Other customers present were baffled by the random act of generosity, wondering if the man had won a lottery. But the franchise’s managers didn’t ask, and the generous man didn’t tell, preferring to remain anonymous.
Two days later, a Calgary patron dropped almost $900 to buy coffee for everyone who walked into the Crowfoot Crossing Tim Hortons that Wednesday.
Manager Kelli Urquhart said the man had heard about someone buying coffees for people in Edmonton and wanted to pay it forward.
"We've been through so much here with the floods and everything else, and he just wanted to get some good spirits going here in Calgary," she said.
The good spirits caught on, with more coffee outlets experiencing generosity outpourings. Come Thursday, and over $2,400 was spent in total on more than 2,000 coffee gifts in Red Deer, Alta., Ottawa, and Edmonton.
Monica Kavanaugh caught the sharing-bug Thursday when she walked into a coffee shop at Edmonton’s Royal Alexandra Hospital, where her dad had spent the last nine months. She heard that a man had donated 500 cups at the hospital that morning, and was so touched by his gesture that she decided to do the same. Kavanaugh bought 800 more cups for hospital staff and visitors.
“It’s a way to give back,” said Kavanaugh , “They've (hospital staff) helped my father a lot and I just feel, why not give a little back to the hospital?”
Kavanaugh said she believes that what comes around, goes around — and asked for nothing in return, except a prayer for her dad, Clement.
Since Kavanaugh's 800-cup coffee gift, six more acts of similar generosity have been reported across Canada, including three at the same coffee-shop in High River, Alta.
Coffee gifting tradition
This week’s Canadian coffee-gifting trend resembles a post-war tradition from Naples, Italy, that has more recently spread to other countries. ‘Caffè sospeso,’ or ‘suspended coffee,’ describes a coffee purchased and set aside for someone who needs one later, but may not be able to afford it.
Kevin Perry, a manager at Perkin’s Coffee Company in Nanaimo, B.C., said that his cafe started a suspended coffee program after hearing about the idea on television two months ago.
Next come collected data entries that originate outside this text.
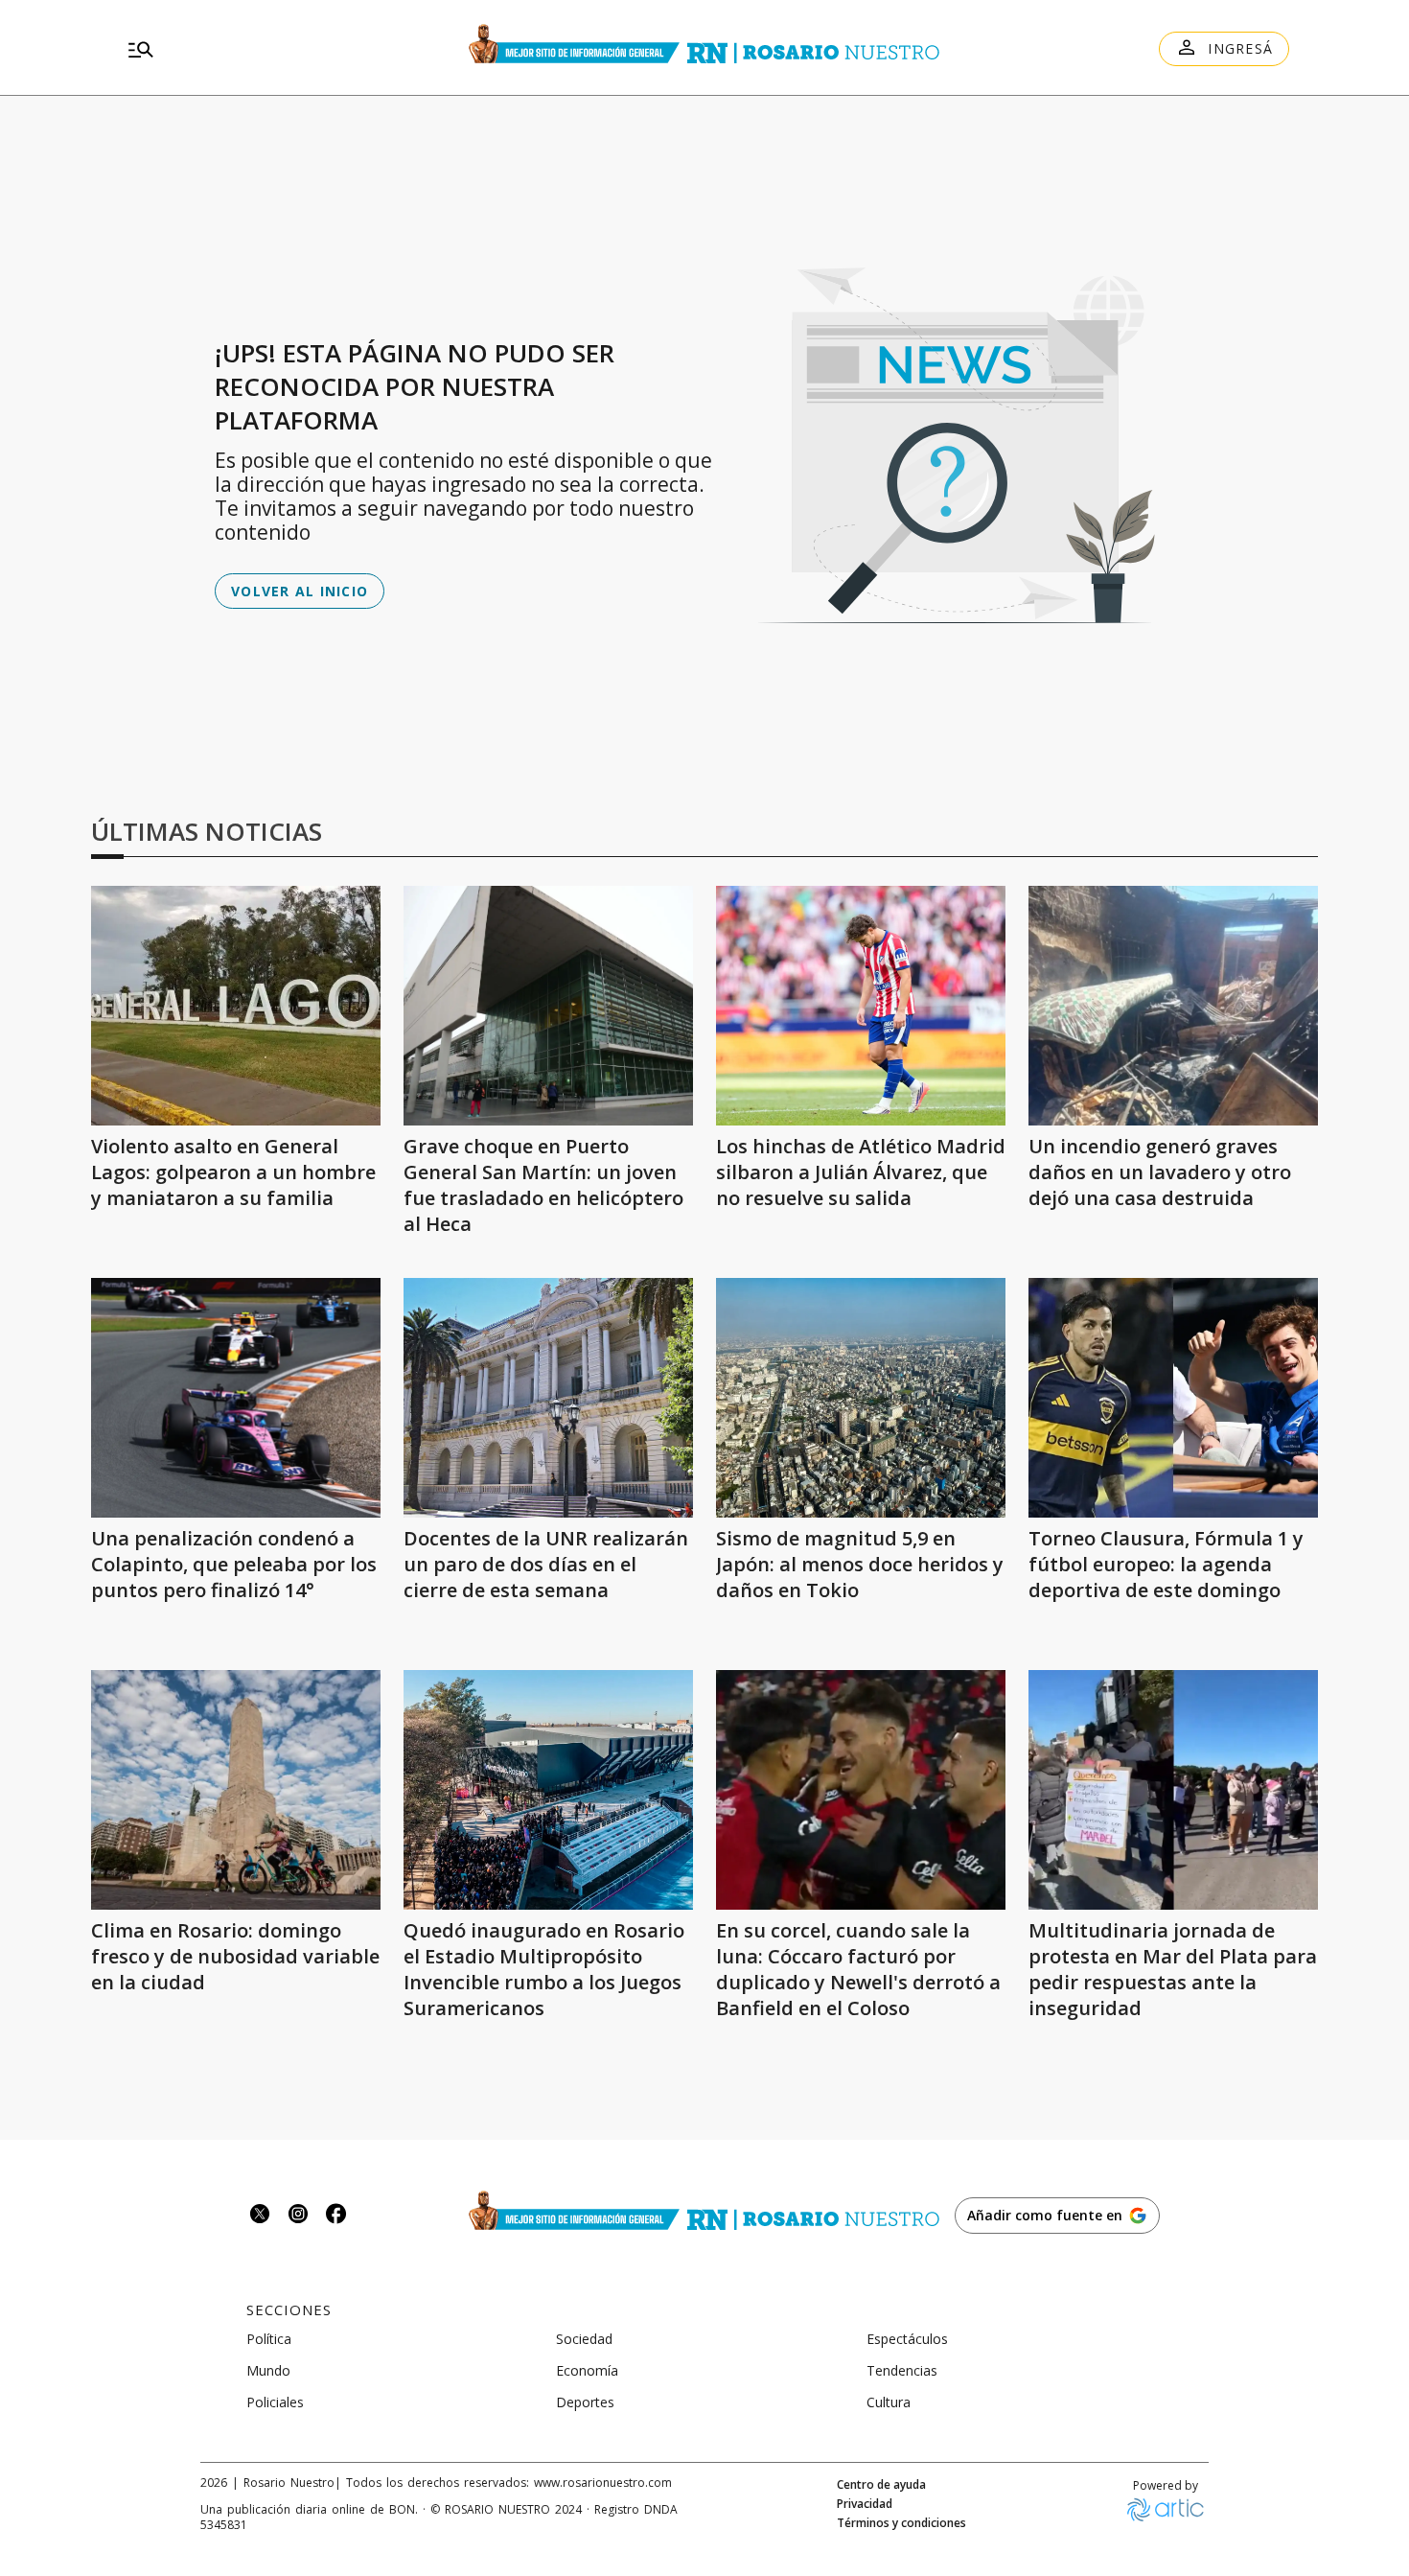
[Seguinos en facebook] (336, 2216)
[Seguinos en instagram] (298, 2216)
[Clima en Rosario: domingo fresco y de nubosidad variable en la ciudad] (236, 1790)
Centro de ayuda (881, 2485)
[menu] (292, 49)
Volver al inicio (299, 591)
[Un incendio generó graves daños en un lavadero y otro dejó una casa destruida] (1173, 1006)
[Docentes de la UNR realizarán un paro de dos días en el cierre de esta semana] (548, 1398)
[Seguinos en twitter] (259, 2216)
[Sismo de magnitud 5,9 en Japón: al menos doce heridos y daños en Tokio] (860, 1398)
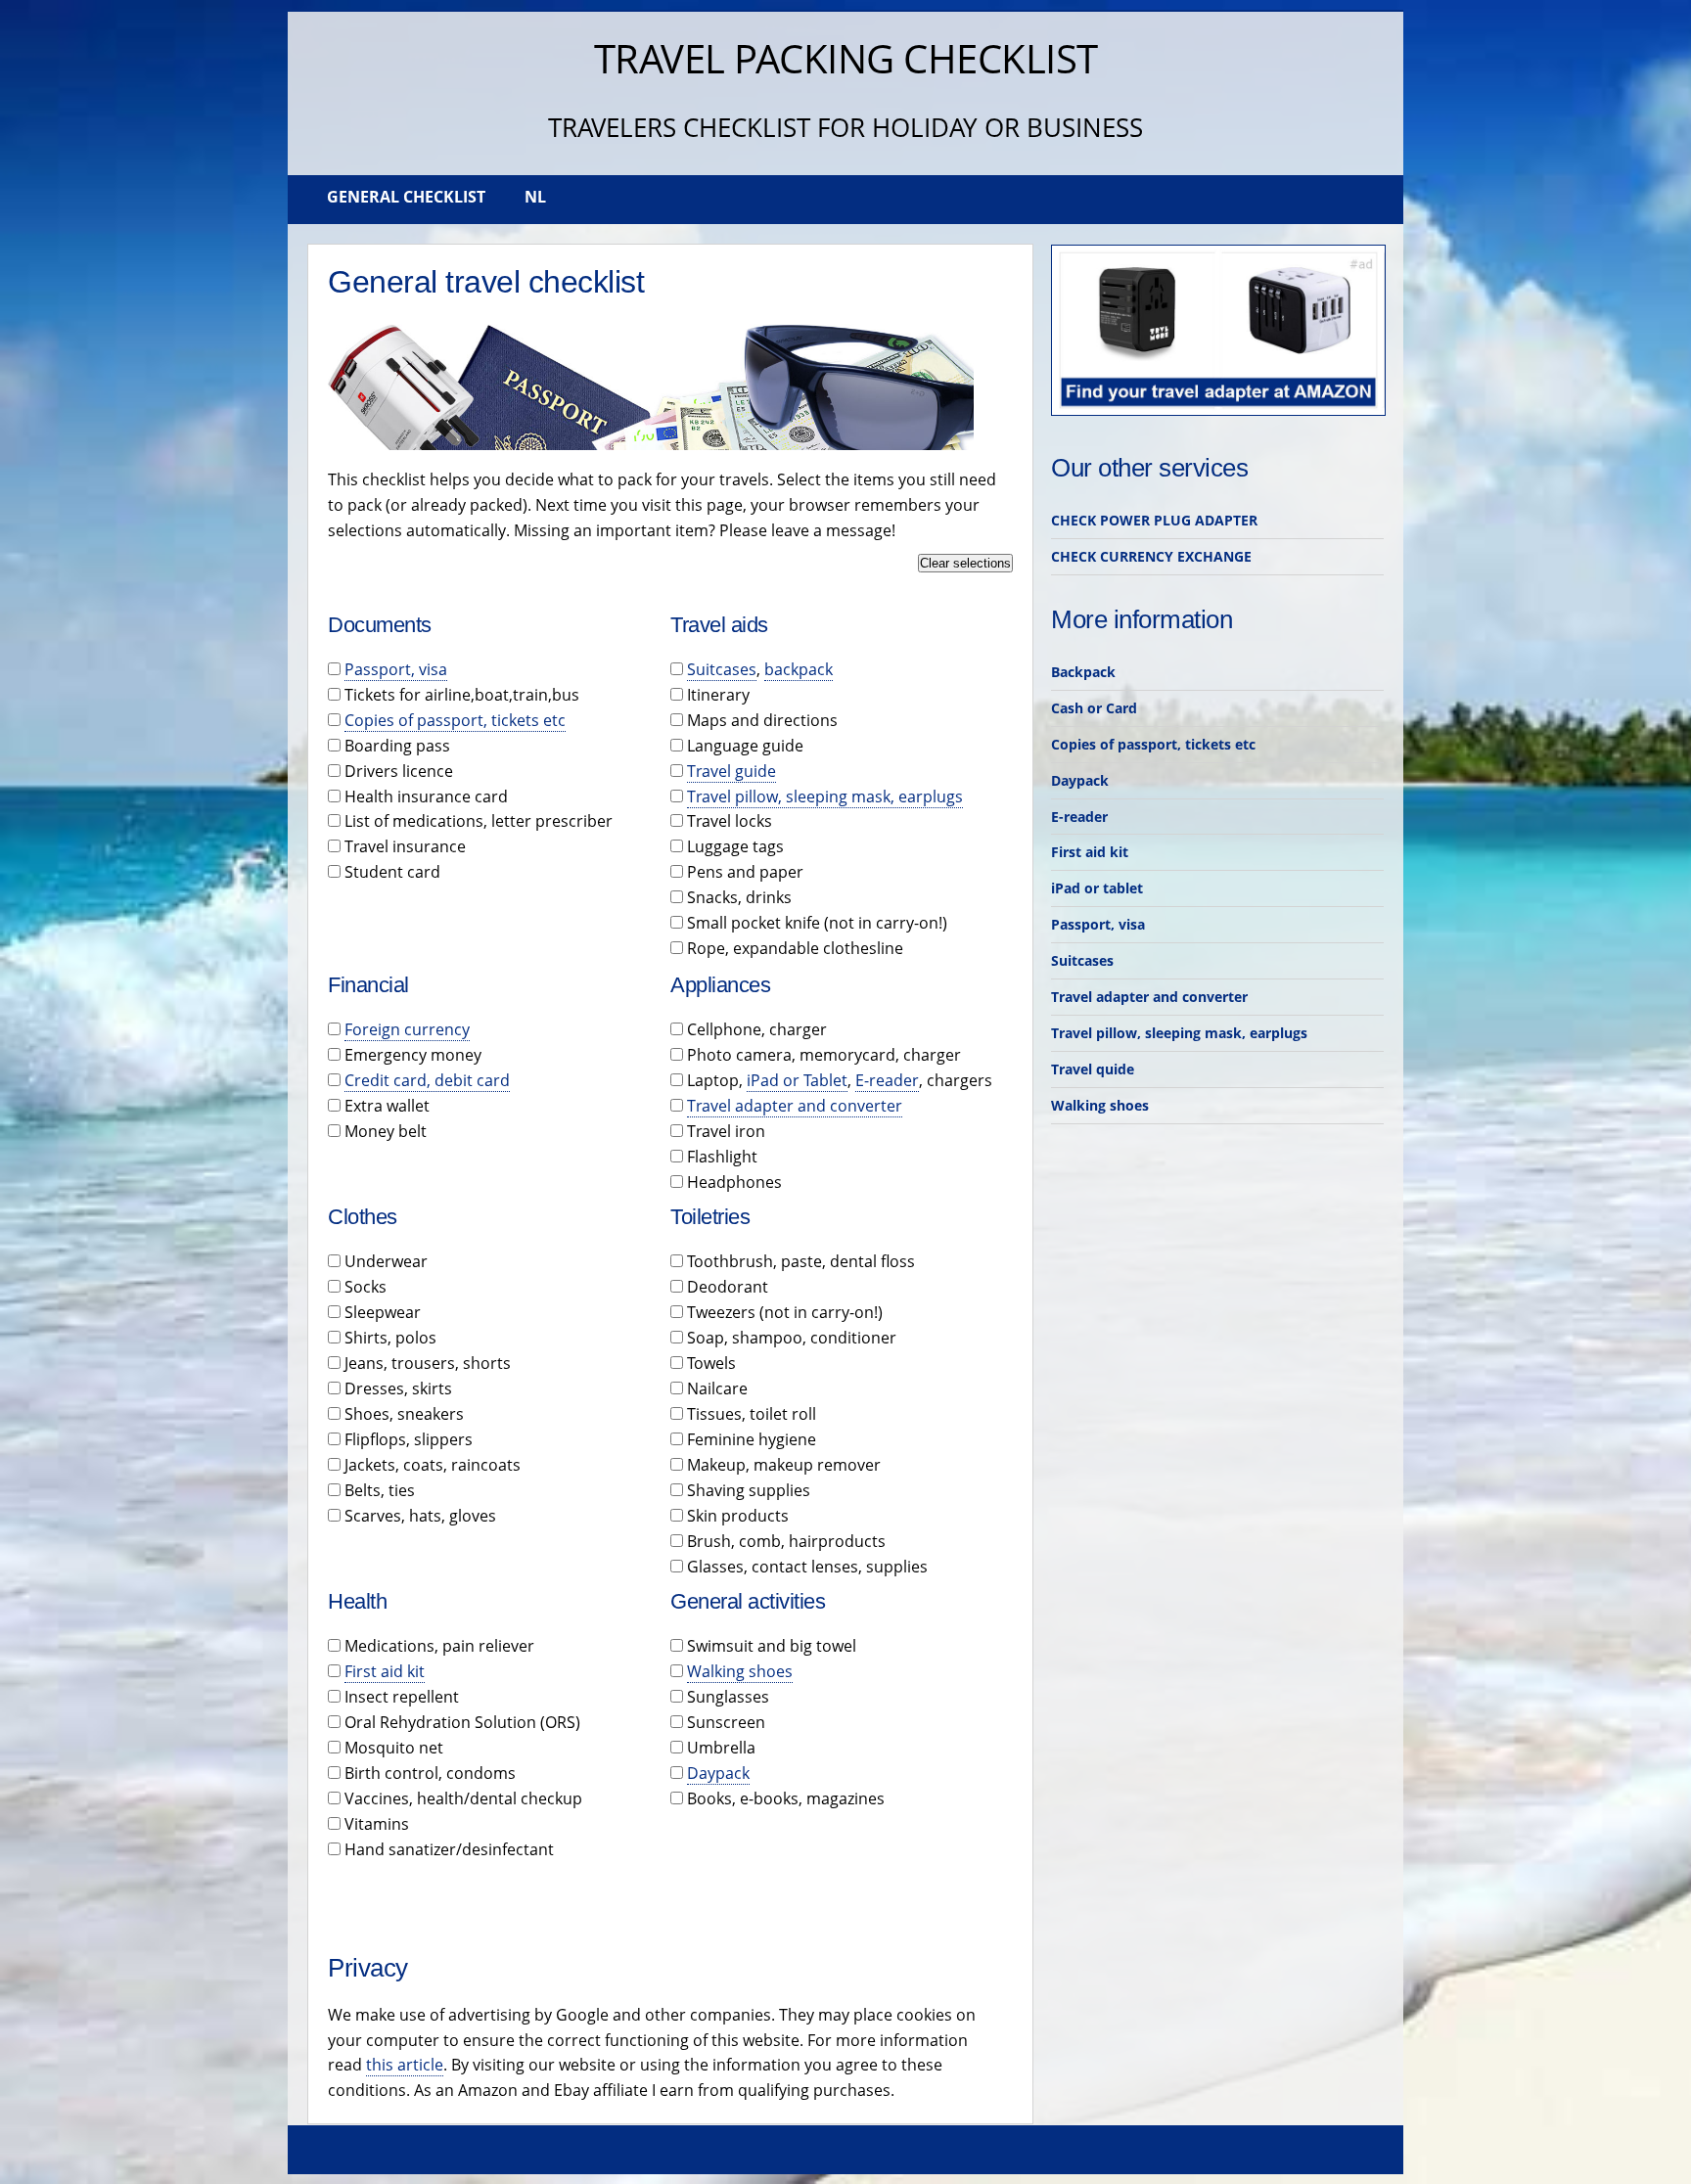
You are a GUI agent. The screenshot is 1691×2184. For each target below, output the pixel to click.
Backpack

Posters at the downtown store window and cash register explain the concept of purchasing an extra coffee for someone else when you buy one for yourself.
Perkin’s has racked up nearly 80 donated coffees from customers since the program launched, but staff is still waiting for a chance to hand them out to those in need. “Redemption has not been huge,” said Perry, indicating that there may be more coffee givers than takers in the B.C. town.
Select coffee shops in Montreal do the same, and Tim Hortons staff said it is not uncommon to see customers buying a cup or two to help someone else out.